Definitely pay attention to how the trial works. Cut back on your meds during the trial & keep to your normal schedule so you can get a good read on how much the stim will help you. Then, just make a decision. Like every other treatment out there, nothing is perfect. The stims do seem to be getting better with time so the long-term studies may or may not apply to the newest models out on the market.

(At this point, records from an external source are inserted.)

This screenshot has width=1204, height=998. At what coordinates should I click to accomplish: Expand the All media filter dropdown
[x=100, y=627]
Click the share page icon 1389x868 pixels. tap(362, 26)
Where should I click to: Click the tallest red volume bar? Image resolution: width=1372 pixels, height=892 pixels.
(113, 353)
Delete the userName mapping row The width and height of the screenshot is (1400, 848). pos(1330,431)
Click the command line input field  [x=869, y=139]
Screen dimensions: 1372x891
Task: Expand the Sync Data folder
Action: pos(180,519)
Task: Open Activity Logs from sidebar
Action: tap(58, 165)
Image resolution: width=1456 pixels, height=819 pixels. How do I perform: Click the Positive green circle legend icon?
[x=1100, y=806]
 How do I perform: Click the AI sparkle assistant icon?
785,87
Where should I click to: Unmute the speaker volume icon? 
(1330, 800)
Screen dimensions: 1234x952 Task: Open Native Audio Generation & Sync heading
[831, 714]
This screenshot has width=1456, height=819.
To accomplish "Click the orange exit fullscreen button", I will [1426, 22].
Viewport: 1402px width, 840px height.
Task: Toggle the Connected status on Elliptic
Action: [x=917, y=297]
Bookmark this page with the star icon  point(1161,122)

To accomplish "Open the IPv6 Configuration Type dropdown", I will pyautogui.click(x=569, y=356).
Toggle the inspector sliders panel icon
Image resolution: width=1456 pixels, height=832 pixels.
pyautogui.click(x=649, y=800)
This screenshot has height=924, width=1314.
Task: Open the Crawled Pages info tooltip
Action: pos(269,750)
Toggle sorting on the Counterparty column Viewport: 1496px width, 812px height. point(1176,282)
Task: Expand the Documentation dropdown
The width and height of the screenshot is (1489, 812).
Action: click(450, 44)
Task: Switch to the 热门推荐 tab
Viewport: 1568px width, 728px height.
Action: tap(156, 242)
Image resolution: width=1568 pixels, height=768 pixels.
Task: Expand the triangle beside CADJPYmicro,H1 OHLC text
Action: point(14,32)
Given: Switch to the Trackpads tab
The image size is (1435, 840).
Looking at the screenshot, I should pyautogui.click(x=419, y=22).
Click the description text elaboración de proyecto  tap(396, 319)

Again, I point out that while reduction of medicine is a very, very strong possibility (mine cut my meds from 14 meds to 2 (after a brief increase to 17 post-op) and for those 2, dosages were reduced by over 66%), most people can't function without ANY medicine whatsoever unless their pain was only mild-moderate to begin with (by mild to moderate, I mean that you can usually go up to 60 minutes at a time without thinking about your pain while doing normal daily activities and you almost never get dizzy or nauseous from the pain; the pain can be awful but it doesn't distract you on a minute-to-minute basis from your work). Even then, there's no guarantee you'll be off all meds. Those promises, though common, rarely prove true. The patients end up with slightly worse pain than pre-implant b/c their docs won't even write for a single pill per day for bt pain. If you're one of the lucky few who can totally quit meds & live a decent life post-implant, that's great -- just make sure you have a Plan B in case that doesn't quite happen.

good luck!
frances

danusia
New Member


Date Joined Dec 2010
Total Posts : 3
   Posted 12/11/2010 10:17 AM (GMT -6)   
Thank you so much for responding so fast.  One more question, what is life with the perm implant?  Does it get int he way of the daily life?  Are you always aware or feel that the implant is present?  Is a person limited to exercise or relationships? Is it obvious to other people that you have this device?  Is ther such a thing that the  stims can move in the spine?  Do you know of anyone that had to have the perm implant removed and if so, what was the reason.  I Thank you in advance.  Sincerley-Danusia

spinal soldier
Veteran Member


Date Joined Dec 2009
Total Posts : 687
   Posted 12/11/2010 1:29 PM (GMT -6)   
i don't have one but the neurosurgeon that did my fusion presented that as a option. he said that a neurosurgeon makes a window of the bone up around t11, t12 and implants the leads. im not big on that idea but i think it works well for some of the people. there is also the intrathecal medication pump.

Tirzah
Veteran Member


Date Joined Jul 2008
Total Posts : 2317
   Posted 12/12/2010 12:08 AM (GMT -6)   
Ideally, slightly better and much lower meds. It can w/ certain physical activities. I am when I lie down or when it's turned on, but not everyone is. Somewhat with exercise & no w/ relationships except for the first 6 months if you are extremely "athletic" or "flexible". Not with clothes on. Yes. Yes -- look it up on this forum, mainly: side effects, didn't work or stopped working after a couple years.